Never Learn Not To Love
The Music of Mass Murder
On the 4th of July 2022, in Highland Park Illinois, a suburb 25 miles from downtown Chicago, 22 year-old Robert E. Crimo III stood on the roof of a shop and fired several volleys of shots from a semi-automatic weapon into an Independence Day parade, killing 7 people and injuring many more. There was, sadly, nothing unique about this event except its timing; mass shootings are relatively common events in the USA, and although white shooters like Crimo attract (and arguably seek) the most attention, occur across all racial demographics.

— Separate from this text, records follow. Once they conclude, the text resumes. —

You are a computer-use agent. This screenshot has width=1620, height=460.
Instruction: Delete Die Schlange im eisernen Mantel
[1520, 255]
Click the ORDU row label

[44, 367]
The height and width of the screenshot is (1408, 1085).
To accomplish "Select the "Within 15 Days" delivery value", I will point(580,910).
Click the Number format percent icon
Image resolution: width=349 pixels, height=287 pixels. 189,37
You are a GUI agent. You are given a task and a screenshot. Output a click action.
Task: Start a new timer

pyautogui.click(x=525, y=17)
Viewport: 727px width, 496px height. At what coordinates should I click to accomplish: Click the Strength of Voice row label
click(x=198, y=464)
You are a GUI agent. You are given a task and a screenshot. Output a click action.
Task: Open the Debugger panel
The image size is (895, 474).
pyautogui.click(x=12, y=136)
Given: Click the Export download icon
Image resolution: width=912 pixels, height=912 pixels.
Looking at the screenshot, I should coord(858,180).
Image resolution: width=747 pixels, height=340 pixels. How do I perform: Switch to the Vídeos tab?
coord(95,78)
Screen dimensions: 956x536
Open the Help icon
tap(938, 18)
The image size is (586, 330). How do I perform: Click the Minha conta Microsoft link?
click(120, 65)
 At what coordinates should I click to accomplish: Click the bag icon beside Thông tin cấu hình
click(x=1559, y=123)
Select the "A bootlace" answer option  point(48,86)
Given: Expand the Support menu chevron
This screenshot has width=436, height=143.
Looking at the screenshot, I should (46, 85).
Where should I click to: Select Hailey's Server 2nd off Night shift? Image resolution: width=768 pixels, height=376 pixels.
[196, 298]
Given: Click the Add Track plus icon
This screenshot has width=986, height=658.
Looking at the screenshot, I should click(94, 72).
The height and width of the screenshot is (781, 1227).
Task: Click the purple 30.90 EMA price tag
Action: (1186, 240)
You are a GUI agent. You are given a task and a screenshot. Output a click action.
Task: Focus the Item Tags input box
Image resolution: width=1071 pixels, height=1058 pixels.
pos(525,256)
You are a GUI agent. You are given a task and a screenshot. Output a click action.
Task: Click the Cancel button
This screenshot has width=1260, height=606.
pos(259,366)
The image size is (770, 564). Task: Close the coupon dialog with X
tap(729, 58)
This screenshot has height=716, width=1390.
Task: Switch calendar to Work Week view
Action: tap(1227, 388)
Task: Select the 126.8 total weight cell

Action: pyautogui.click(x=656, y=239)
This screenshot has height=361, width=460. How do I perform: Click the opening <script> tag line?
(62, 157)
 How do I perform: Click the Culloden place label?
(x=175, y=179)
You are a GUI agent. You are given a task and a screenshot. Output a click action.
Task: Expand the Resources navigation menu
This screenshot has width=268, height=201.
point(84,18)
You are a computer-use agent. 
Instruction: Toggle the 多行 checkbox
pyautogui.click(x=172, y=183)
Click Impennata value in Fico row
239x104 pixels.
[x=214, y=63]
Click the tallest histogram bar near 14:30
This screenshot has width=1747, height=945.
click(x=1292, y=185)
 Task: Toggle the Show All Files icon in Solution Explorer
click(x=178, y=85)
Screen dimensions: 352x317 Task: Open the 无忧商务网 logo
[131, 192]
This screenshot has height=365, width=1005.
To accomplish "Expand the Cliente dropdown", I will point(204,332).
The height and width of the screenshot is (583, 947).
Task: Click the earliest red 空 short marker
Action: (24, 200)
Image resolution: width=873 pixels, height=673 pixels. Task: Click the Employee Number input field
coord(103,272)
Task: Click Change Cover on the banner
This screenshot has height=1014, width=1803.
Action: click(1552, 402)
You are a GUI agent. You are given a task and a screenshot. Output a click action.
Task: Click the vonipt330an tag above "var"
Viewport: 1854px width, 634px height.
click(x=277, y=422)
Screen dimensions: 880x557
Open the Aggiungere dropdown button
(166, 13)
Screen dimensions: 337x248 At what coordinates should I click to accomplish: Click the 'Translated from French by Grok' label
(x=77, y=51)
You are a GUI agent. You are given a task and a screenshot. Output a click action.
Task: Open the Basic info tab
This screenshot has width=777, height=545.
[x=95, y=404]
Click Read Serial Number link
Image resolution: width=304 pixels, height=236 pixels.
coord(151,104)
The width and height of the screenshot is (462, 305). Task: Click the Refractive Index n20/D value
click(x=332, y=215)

In my home, far away in New Zealand, our callous response to a mass shooting in the USA is to try to find the perpetrator on social media and see what they’ve had to say for themselves. Why not - everyone’s an amateur criminologist and true and fictional crime makes up half of our mandatory Sky TV entertainment package. But the case of Crimo is a little different, because he had a previous life as Awake The Rapper, some of which can be found reposted on YouTube in dedicated archival posts that are currently being rapidly deleted, just as the original versions were. And the music of Awake speaks to me – I could listen to sad lo-fi trap and hip-hop beats and sadder rapping all day. It’s probably the first music I’ve heard by a mass murderer that I relate to, but it’s not the first I’ve heard.